• _GOAL OF THE EXERCISE_
Answer these from the comments on Lamantia below, one line each:
(a) At what age does John Olson say this was achieved?
(b) Which phrase does John Olson say he loves?
(c) Andrew Joron mentions the cover image and pages where which poem first appeared?

Happy Birthday Lamantia!!!
So glad that you're still writing about him

John Olson said...

Thank you for this. It’s truly marvelous. What fascinates me are all the nimble inventions of things outside the empirical realm, “curtain of holes,” mermaids in the desert, “savage fruit of lunacy” (love that one) and how fluidly they’re mingled with the yearning of the earth-bound poet who – via imaginative force and enchantment – has attained the sanctity of oceanic consciousness. And to think this was achieved at age 15 is mind-blowing.

Andrew Joron said...

As always, I appreciate your birthday commemorations of our poet-hero Philip. This year you've offered a piquant re-reading of his classic early poem, really a strong reading that links the lore of mermaids and sirens. It's just like your keen eye to detect the presence of sirens beneath the surface of the poem, and your erudition in citing scholarly sources that confirm the affinity between these mythological creatures. And nailing it down at the end with a quotation from Philip mentioning the allure of the sirens! You're so right to identify both sirens and mermaids as representations of that creative, subversive energy that Philip tapped into all his life. Lamantia enacts the high conjunction of Eros and Logos in poetry. Finally I have to acknowledge and admire your own unique writing as expressed in such phrases as "These transformations reverie-rev the imagination." Your presentation of the cover image and pages in which "Touch of the Marvellous" first appeared puts the cherry on top!

• _DATASET CONTENT_
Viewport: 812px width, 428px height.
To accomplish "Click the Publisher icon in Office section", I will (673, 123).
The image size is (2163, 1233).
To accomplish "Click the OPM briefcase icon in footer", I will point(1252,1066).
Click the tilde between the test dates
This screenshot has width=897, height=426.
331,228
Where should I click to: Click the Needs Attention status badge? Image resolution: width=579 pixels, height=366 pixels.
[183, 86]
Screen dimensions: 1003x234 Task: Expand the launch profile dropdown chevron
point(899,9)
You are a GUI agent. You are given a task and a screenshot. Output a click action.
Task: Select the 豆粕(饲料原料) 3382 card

• _WRITTEN ANSWER_
(a) 15
(b) "savage fruit of lunacy"
(c) "Touch of the Marvellous"